At least 90 people have died and more than 12,000 others have been infected in a fast-spreading cholera outbreak in Nigeria’s conflict-ravaged Borno state, the United Nations said on Thursday, as humanitarian agencies race to contain a crisis that shows little sign of abating.
The death toll has risen sharply from 74 in recent weeks, according to the UN Office for the Coordination of Humanitarian Affairs (OCHA), underscoring the speed at which the waterborne disease is spreading through communities already weakened by years of insurgency and displacement.
The outbreak, which began in early May, has overwhelmed health facilities in the northeast Nigerian state, where the Boko Haram insurgency has destroyed much of the water and sanitation infrastructure that would normally serve as a first line of defence against such diseases. The combination of crowded displacement camps, limited access to clean water, and inadequate sanitation has created ideal conditions for cholera to thrive.
OCHA has injected $4 million from its managed emergency funds to bolster the response, channeling resources toward treatment centres, disease surveillance systems, and clean-water distribution. But officials warned that significantly more funding and logistical support will be needed to prevent the outbreak from escalating further.
“Additional resources are urgently required to strengthen prevention, treatment capacity, and water-sanitation infrastructure,” OCHA said in its latest situation report. The agency has called on international donors to step up contributions, noting that the rainy season could worsen conditions and accelerate transmission.

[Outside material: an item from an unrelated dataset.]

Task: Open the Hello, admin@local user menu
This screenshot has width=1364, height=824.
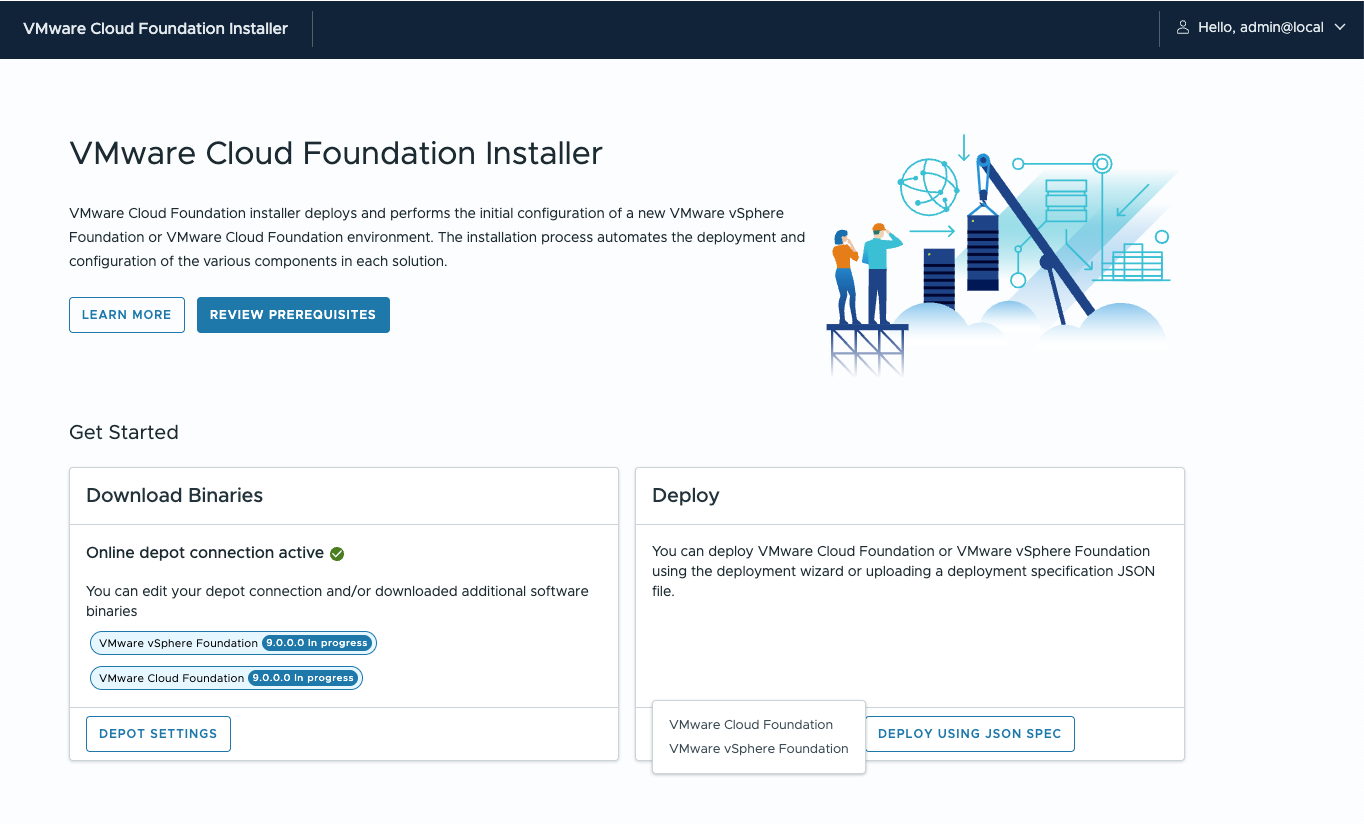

The crisis in Borno is a stark reminder of how Nigeria continues to grapple with deep structural challenges that extend far beyond its political arena. While the country’s lawmakers debate electoral reforms in Abuja, communities in the northeast face existential threats from disease, displacement, and food insecurity.
Cholera outbreaks are not new to northeast Nigeria. The region has experienced repeated waves of the disease in recent years, each time exposing the same systemic failures: underfunded health systems, destroyed infrastructure, and a humanitarian response that is perpetually stretched beyond capacity.

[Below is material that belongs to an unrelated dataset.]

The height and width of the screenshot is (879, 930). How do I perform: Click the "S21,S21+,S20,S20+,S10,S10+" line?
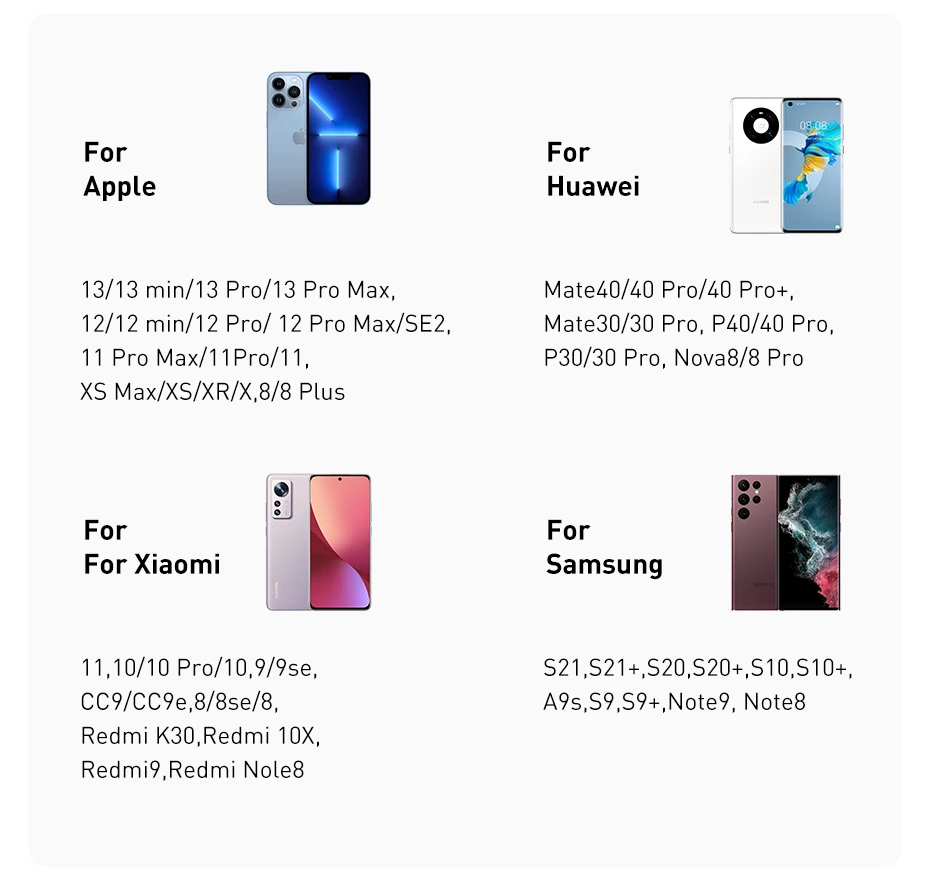coord(698,668)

Borno state, the epicentre of the Boko Haram insurgency that has claimed tens of thousands of lives since 2009, is home to millions of internally displaced people. Many live in camps where overcrowding and poor sanitation make disease outbreaks almost inevitable during the rainy season.
Health workers on the ground say the current outbreak is particularly concerning because of the speed at which case numbers have grown. From roughly 7,800 infections at the start of the crisis, the figure has surged past 12,000 in a matter of weeks, a trajectory that, if unchecked, could push the death toll significantly higher.
The Nigerian government has yet to issue a comprehensive public response to the latest figures. International health organisations, including Medecins Sans Frontieres and the World Health Organization, are supporting the response alongside local health authorities, but the scale of the crisis demands a far more coordinated and well-resourced effort than what has been mobilised so far.